-Kulağınızı şiddetle kınıyorum hanımefendi!
Daha önce yan masada oturan bir kadınla yaptığım bir
konuşmaydı bu. Ve fakat bugün kendi kulağımı da kınamak durumundayım. Zira ben
de bugün yan masaya kulak misafiri oldum daha doğrusu olmak zorunda kaldım. Çaresizce
telefonda konuştuğu kişiye bas bas bağıran kadını duymamak mümkün değildi zira.
-Anne, ikinci noterde elektirkler kesikti üçüncü notere
gittik!
-…
-Hallettik anne merak etme!
-…
-Elektrikler kesikti diyorum sana!
-…
-İşi hallettik anne, ne fark eder ha ikinci noter ha üçüncü
noter?
-…
-Bağırma anne, hallettik daha ne istiyorsun?
-…
-Sen hep böyle yapıyorsun zaten!
…
Efendim, anladığım kadarıyla yan masadaki orta yaştaki kadın
ve kocasının noterde bir işi varmış. Gittikleri noterde elektrikler kesik
olunca diğer notere gitmişler ve işlerini orada halletmişler. Ve fakat kadın
bilgi vermek için aradığı annesine bir türlü anlatamıyor neden diğer notere
gittiklerini.
Düşündüm de kadının başına gelen hemen hemen her gün bizim
başımıza da gelmiyor mu?

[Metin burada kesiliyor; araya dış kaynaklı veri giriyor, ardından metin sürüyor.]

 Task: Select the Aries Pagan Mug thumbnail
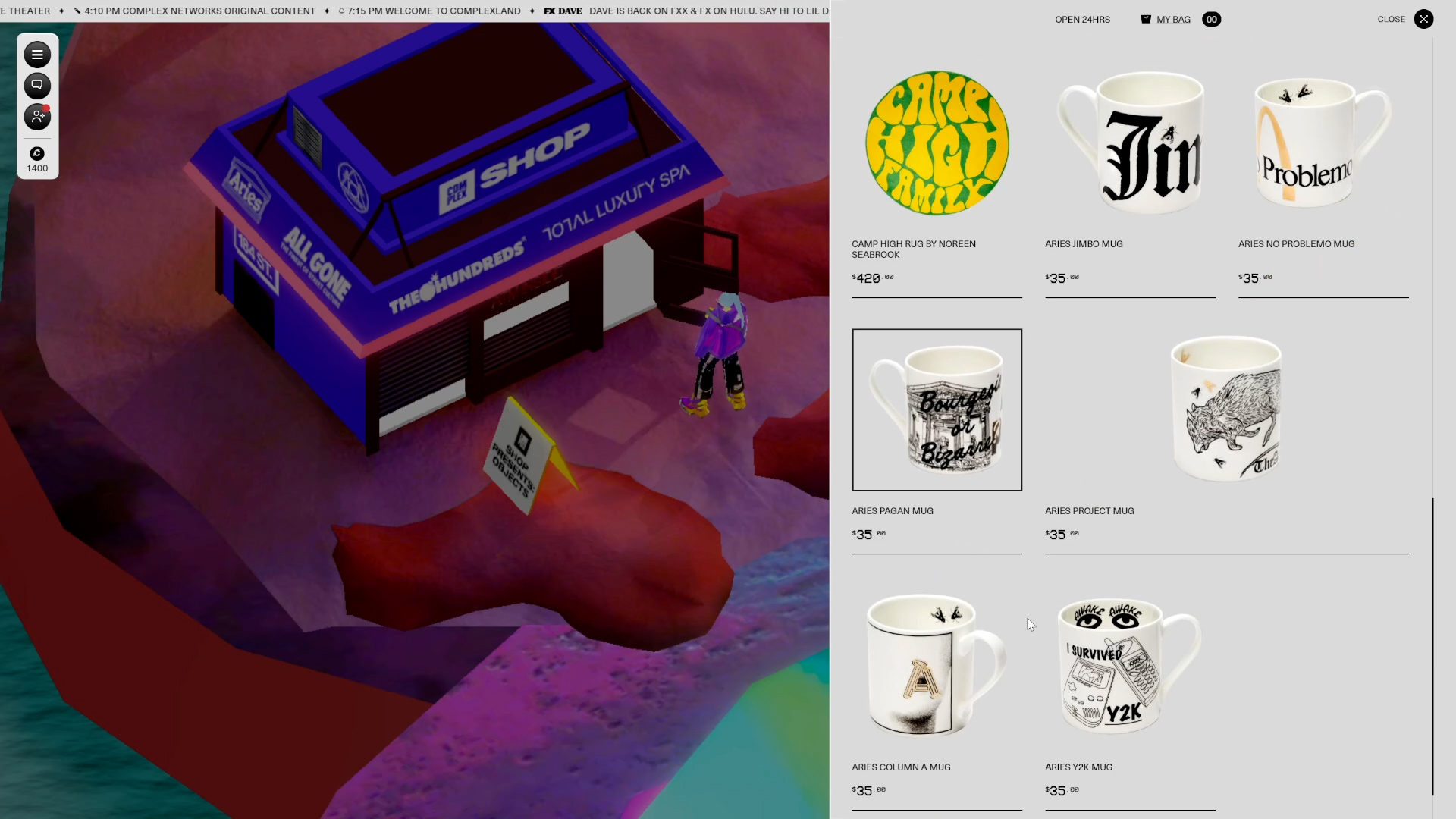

Ya da açın televizyonu, haberlerde, dizilerde ve
tartışma programlarında da benzer durumlar yaşanmıyor mu?
Ah teyzem, kızın işini halletmiş, bildiğim kadarıyla
noterler arasında iş açısından bir fark yok, masraflar da aynı.
Değer mi onu
kocasının yanında rencide etmeye, değer mi kızının sinirlerini bozmaya, değer
mi yan masada oturan bana da bu blogu yazdırmaya?